La petizione per dire stop alla vendita di dolciumi e snack alle casse dei supermercati ha raggiunto 9 mila adesioni in due giorni. Protesta l’Aidepi a nome dei produttori
La petizione per dire stop alla vendita di dolciumi e snack alle casse dei supermercati ha raggiunto 9 mila adesioni in due giorni. Protesta l’Aidepi a nome dei produttori
Roberto La Pira 31 Maggio 2014La petizione rivolta ai supermercati e promossa da Il Fatto Alimentare per non esporre in prossimità delle casse dolci, snack e caramelle ha superato le 9 mila adesioni in 48 ore, ha raccolto alcune adesioni e ha creato qualche disappunto.
Pubblichiamo la lettera spedita ieri da Mario Piccialuti direttore dell’Aidepi (Associazione di categoria che riunisce i produttori di dolciumi e di pasta italiani) che critica l’ iniziativa.

■ **OBIETTIVI**:
(a) Elenchi tutti i nomi propri di persone e di organizzazioni presenti nell'articolo.
(b) Riporti testualmente il passo dell'articolo che comincia con "Pubblichiamo la lettera" e termina con "critica l’ iniziativa.".

■ **RECORD FORNITI**:
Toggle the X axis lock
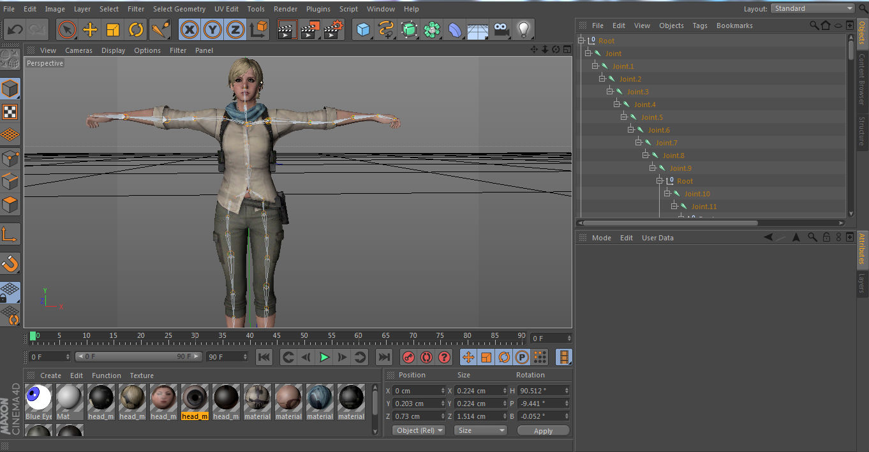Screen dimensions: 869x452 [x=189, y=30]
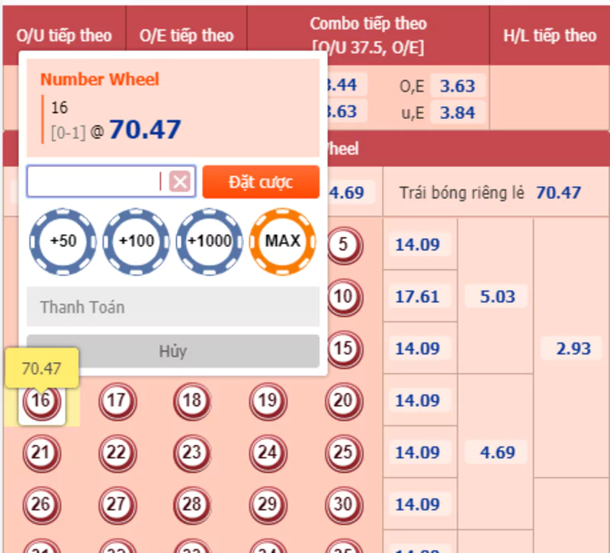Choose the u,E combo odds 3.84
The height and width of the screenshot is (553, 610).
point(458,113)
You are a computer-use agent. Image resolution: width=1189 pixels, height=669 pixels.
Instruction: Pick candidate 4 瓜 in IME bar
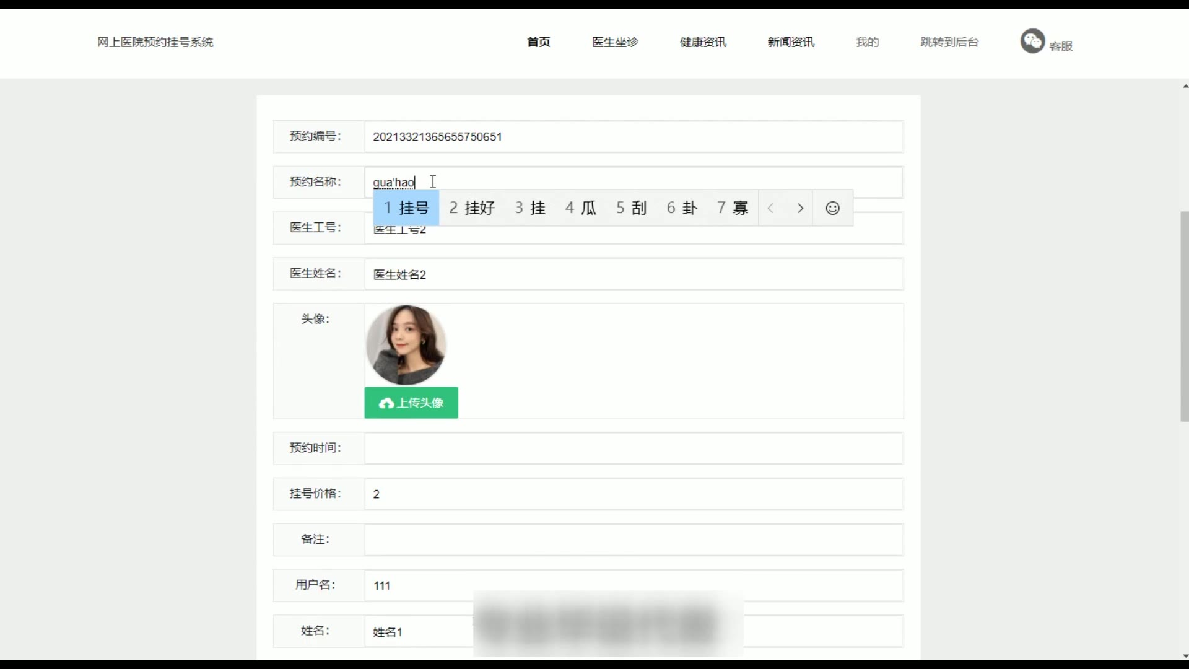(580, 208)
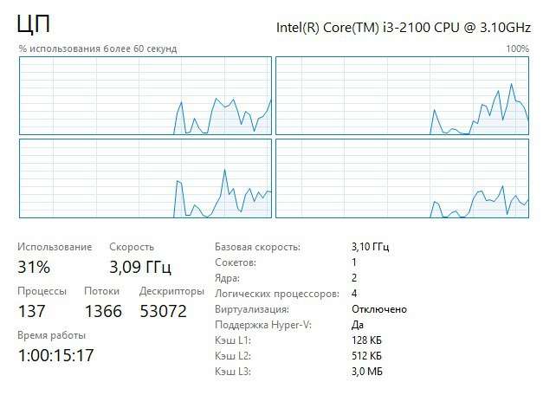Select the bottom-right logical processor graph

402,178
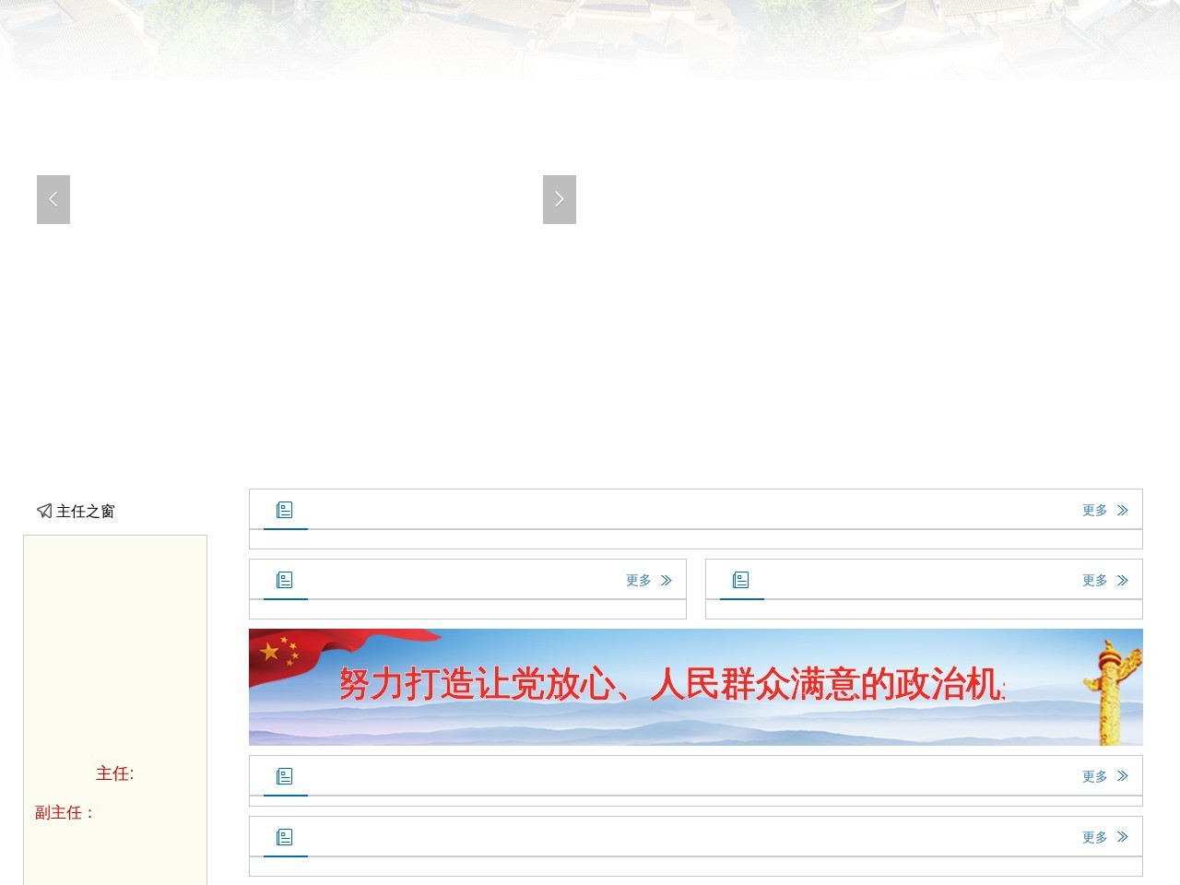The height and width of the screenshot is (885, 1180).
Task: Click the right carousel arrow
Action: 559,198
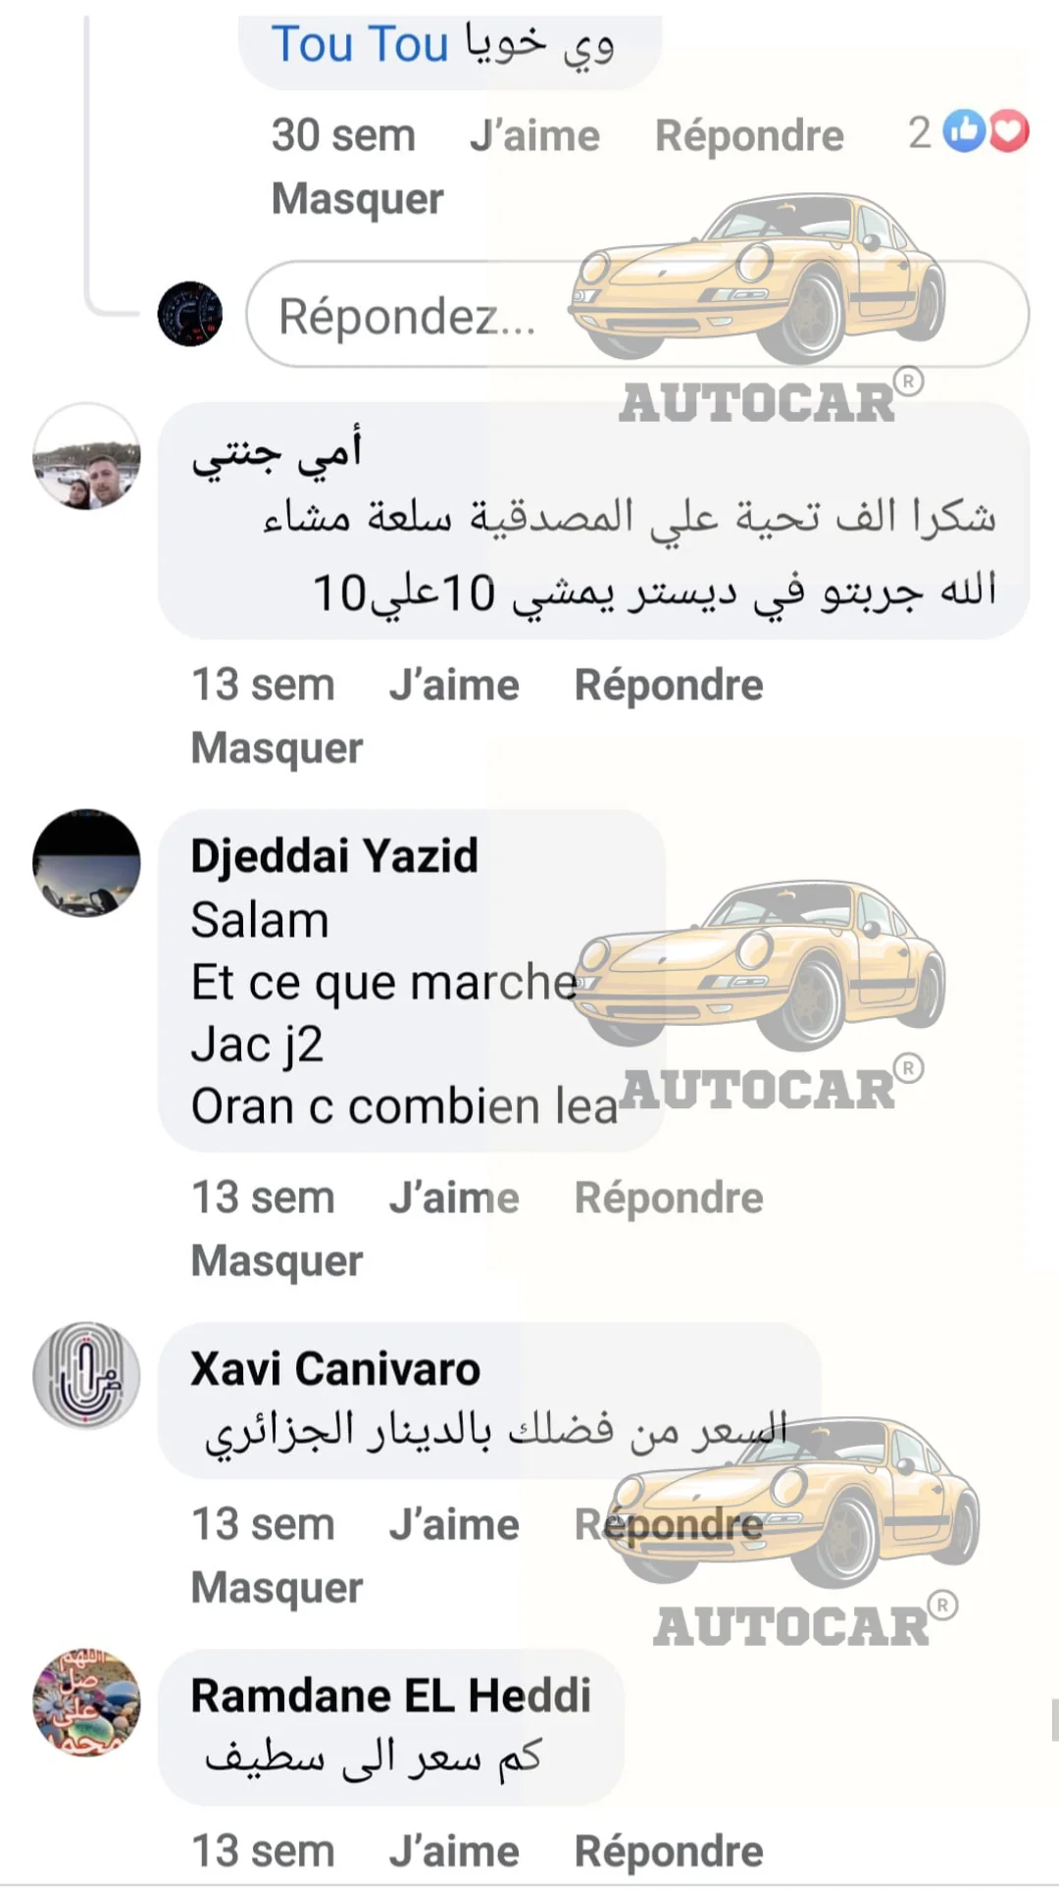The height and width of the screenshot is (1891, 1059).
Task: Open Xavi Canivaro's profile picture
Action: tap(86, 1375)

■ **RISULTATI IN ORDINE**:
(a) Roberto La Pira; Il Fatto Alimentare; Mario Piccialuti; Aidepi

(b)
Pubblichiamo la lettera spedita ieri da Mario Piccialuti direttore dell’Aidepi (Associazione di categoria che riunisce i produttori di dolciumi e di pasta italiani) che critica l’ iniziativa.